Aliens 3 enjoyed a torturous production, with studio executives constantly forcing changes against the wishes of director David Fincher. The situation became so bad that eventually Fincher quit the project and completely disowned it after arguments of the script and budget. This allowed the producers to carry out their changes at the last minute, creating a film that disappointed fans and critics alike.

Dawn of the Dead

Originally, Dawn of the Dead was to conclude with the group of protagonists realizing that they couldn’t win against the zombie onslaught and come to the understanding that suicide was the only way to save themselves. With the scene ready to be filmed, studio executives decided that this was a bit too depressing and changed the ending so that the characters fought through the mindless enemies and escaped into a helicopter.
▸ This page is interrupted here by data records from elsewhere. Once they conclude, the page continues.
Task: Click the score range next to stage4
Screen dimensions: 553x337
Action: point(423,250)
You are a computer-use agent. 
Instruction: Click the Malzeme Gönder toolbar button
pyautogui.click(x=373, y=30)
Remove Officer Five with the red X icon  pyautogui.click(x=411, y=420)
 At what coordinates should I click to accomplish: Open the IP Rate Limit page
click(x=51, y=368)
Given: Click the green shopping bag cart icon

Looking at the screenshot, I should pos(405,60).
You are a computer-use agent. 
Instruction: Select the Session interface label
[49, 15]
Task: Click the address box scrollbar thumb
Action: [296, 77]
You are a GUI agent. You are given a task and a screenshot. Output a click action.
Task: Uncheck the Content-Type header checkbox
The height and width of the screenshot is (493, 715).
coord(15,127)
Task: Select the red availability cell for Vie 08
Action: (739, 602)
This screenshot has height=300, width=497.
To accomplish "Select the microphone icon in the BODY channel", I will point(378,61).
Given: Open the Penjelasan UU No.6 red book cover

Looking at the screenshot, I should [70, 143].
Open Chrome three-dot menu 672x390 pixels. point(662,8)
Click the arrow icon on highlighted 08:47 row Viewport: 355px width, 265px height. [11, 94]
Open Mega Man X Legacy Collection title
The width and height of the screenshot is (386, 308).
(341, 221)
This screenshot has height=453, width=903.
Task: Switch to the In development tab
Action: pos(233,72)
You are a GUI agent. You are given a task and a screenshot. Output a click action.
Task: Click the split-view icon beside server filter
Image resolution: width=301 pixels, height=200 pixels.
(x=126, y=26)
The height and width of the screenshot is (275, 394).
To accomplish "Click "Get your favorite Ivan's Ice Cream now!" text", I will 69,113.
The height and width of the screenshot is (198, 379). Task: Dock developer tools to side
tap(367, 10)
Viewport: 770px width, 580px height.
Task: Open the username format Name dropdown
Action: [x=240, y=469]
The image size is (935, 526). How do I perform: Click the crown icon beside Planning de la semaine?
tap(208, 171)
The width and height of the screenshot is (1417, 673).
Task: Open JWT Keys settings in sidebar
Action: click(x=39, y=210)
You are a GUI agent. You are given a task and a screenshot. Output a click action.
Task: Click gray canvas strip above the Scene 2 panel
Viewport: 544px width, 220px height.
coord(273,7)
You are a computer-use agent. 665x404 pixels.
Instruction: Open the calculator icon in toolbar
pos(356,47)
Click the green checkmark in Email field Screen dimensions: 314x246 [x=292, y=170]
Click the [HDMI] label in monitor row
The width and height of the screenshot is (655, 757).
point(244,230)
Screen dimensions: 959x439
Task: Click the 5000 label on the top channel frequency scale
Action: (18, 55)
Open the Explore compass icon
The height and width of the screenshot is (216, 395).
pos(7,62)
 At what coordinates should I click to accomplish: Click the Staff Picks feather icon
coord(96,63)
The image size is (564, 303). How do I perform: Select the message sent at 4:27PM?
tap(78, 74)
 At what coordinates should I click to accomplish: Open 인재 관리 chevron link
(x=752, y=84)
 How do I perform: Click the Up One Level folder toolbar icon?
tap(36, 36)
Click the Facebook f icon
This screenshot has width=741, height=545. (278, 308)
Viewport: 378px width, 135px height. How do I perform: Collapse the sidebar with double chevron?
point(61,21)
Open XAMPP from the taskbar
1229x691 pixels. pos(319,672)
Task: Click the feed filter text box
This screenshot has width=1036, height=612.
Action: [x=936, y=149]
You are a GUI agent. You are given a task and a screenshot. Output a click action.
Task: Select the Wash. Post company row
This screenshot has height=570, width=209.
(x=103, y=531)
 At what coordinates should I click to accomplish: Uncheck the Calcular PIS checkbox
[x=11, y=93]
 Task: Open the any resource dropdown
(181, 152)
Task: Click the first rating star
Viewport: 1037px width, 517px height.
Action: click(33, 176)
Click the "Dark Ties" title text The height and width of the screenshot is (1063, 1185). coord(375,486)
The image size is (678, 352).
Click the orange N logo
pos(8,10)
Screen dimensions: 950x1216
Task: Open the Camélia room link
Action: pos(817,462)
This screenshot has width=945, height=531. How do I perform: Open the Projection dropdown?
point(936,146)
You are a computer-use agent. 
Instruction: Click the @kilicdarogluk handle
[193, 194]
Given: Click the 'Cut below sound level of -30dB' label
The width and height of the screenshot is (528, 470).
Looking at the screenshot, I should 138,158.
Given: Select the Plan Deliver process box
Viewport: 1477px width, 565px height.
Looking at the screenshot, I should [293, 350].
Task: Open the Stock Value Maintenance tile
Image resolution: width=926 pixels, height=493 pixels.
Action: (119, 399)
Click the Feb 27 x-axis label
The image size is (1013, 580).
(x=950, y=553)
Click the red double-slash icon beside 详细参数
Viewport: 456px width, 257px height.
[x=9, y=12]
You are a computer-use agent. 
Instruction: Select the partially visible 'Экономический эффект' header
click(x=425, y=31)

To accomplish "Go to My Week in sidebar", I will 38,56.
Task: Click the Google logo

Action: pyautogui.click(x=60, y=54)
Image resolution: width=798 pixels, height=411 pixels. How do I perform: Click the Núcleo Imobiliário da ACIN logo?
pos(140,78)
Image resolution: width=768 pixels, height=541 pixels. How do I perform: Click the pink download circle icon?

Once Upon A Time In America

Once Upon A Time In America has a reputation for being one of the most altered films of all time, after the studio decided to remove more than 90 minutes of footage from the final cut. This left the film as just over two hours rather than just below four hours, with a huge amount of the narrative and character development completely destroyed by the drastic changes. Fortunately, the original version has been released and is considered a classic.

I Am Legend

The film adaptation of the vampire science fiction thriller I Am Legend by Richard Matheson’s caught many people by surprise when it emerged that it had significantly changed the ending from the one in the novel. While the conclusion of the movie was meant to show that the vampires were only trying to get back their friend while Will Smith was really the villain, it ended up with the character fighting against the mutants as the studio felt audiences would react better to that. Not only did this spoil the entire meaning of the story but also made many of the elements leading up to the ending pointless.

Live Free or Die Hard

Like all of its predecessors, Live Free or Die Hard was set to be an expletive laden action fest that the fans of the series had become accustomed to. Unfortunately, the studio financing the movie had other ideas and chose to have the film aim for a PG-13 rating rather than the R rating they had previously been happy with. This effectively meant that everything that made the film part of the Die Hard franchise was removed, so that even the famous catchphrase couldn’t be used.

Hancock

Hancock was initially meant to be a much more dramatic and dark story, with Will Smith’s character being a complete anti-hero. That is until the executives sent director Peter Berg back to the cutting board in order to make significant changes that would make the character far more likable. This unpleasant side of the hero would have made for a deeper examination of the genre rather than the version audiences got to see.

Brazil

The story behind the interference from executives funding Brazil has become the stuff of legend, with Terry Gilliam making clear exactly how much trouble the entire experience was. The studio was adamant that the ending should be changed to a more uplifting version but the ex-Monty Python star refused. Executives were about the edit the film to a cut they preferred when Gilliam secretly screened the movie to critics who adored it, convincing the studio not to make the changes.

Superman II

Richard Donner filmed much of Superman II alongside its predecessor, getting around almost all of the work completed until he was sacked by the movie studio. The executives wanted a less serious tone for the sequel and put Richard Lester in charge of finishing the shooting and re-editing the final cut. The end result was completely jarring and many fans felt the movie had been completely ruined.

All The Pretty Horses

All The Pretty Horses ended up as a commercial and critical failure following its release in 2000. This might have something to do with the fact that Billy Bob Thornton was made to make a vast amount of last minute changes to his epic, cutting almost 2 hours of footage from the final cut, leaving the story and overall experience a mess.

Blade Runner

Although Blade Runner became a cult hit, it is widely seen as a movie that had been severely hampered by changes that the movie studio enforced upon director Ridley Scott. According to reports, they were unhappy with the stoic ending to the film, in which Rich Deckard chooses to keep the replicant safe even though he knows she will self-destruct whilst also hinting that the hero himself might be an android. The ending was changed to a much more cheery “they lived happily ever after” affair and Harrison Ford was made to provide a narration over the entire film.